Dataset excerpts:
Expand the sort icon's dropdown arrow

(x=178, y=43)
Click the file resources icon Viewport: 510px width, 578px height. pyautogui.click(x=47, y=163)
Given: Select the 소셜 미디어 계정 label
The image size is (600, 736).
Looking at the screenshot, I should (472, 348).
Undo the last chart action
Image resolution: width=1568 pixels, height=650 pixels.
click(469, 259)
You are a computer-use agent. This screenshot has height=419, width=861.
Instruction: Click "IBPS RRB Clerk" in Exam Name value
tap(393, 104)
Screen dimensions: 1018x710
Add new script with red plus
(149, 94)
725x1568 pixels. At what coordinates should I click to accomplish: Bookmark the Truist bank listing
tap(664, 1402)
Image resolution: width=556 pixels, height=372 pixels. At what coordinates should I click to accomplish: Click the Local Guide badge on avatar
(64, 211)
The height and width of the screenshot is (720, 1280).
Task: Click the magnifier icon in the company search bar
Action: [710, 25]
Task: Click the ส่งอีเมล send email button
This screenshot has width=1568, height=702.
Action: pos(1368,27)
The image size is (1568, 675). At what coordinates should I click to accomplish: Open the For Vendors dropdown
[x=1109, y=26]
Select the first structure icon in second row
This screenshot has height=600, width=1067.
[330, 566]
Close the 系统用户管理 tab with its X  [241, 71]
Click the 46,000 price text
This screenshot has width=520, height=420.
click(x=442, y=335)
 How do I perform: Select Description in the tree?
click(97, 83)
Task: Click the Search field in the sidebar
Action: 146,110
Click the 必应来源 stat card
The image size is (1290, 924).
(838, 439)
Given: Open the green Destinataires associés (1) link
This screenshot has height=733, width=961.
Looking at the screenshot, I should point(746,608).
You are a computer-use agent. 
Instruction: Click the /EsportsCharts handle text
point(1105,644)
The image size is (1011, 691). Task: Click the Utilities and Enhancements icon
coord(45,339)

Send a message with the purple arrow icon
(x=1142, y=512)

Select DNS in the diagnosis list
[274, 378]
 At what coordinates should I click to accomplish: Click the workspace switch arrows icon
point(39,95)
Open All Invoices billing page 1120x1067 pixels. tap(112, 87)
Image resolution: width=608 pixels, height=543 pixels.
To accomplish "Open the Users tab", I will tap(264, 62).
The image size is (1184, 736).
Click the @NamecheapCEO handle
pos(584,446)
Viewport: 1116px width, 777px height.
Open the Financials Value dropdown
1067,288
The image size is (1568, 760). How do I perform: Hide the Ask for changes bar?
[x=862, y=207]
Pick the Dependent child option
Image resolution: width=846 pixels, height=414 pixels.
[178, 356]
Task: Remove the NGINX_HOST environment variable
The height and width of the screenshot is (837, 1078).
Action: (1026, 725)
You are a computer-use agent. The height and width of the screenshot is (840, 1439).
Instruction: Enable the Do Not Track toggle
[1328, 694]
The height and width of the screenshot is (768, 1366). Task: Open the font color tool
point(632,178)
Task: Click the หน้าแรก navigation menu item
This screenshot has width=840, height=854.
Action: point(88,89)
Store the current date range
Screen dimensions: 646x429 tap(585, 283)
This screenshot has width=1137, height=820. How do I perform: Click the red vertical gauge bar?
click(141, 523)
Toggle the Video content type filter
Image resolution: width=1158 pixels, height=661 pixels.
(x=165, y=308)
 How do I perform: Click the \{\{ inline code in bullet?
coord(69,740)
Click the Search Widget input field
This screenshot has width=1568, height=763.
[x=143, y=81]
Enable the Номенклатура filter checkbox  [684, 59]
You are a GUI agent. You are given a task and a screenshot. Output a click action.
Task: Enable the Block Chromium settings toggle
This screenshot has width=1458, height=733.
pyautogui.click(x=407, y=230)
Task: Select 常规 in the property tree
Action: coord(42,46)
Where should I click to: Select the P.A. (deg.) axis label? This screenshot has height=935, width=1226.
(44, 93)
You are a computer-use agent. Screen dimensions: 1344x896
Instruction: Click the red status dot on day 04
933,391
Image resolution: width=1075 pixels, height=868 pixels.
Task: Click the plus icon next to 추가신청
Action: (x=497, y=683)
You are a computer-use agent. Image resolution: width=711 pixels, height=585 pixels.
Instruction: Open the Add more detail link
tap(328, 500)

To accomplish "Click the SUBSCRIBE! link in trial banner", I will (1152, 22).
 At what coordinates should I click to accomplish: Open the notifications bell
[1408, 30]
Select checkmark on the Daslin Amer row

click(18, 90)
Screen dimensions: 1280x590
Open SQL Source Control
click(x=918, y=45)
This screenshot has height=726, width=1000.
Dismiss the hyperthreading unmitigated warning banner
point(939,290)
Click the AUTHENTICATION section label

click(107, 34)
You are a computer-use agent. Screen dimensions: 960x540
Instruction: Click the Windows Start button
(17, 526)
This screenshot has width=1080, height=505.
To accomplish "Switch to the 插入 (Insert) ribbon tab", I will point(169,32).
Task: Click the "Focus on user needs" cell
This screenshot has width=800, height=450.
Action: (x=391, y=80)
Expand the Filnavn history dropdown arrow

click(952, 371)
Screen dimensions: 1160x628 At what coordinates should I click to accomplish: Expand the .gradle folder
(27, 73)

◆ Requirement ◆
Copy nothing except the lines from the one with "Open SQL Source Control" through the end of the records; keep each exactly as it appears, first and last included.

◆ Output below ◆
Open SQL Source Control
click(x=918, y=45)
This screenshot has height=726, width=1000.
Dismiss the hyperthreading unmitigated warning banner
point(939,290)
Click the AUTHENTICATION section label

click(107, 34)
You are a computer-use agent. Screen dimensions: 960x540
Instruction: Click the Windows Start button
(17, 526)
This screenshot has width=1080, height=505.
To accomplish "Switch to the 插入 (Insert) ribbon tab", I will point(169,32).
Task: Click the "Focus on user needs" cell
This screenshot has width=800, height=450.
Action: (x=391, y=80)
Expand the Filnavn history dropdown arrow

click(952, 371)
Screen dimensions: 1160x628 At what coordinates should I click to accomplish: Expand the .gradle folder
(27, 73)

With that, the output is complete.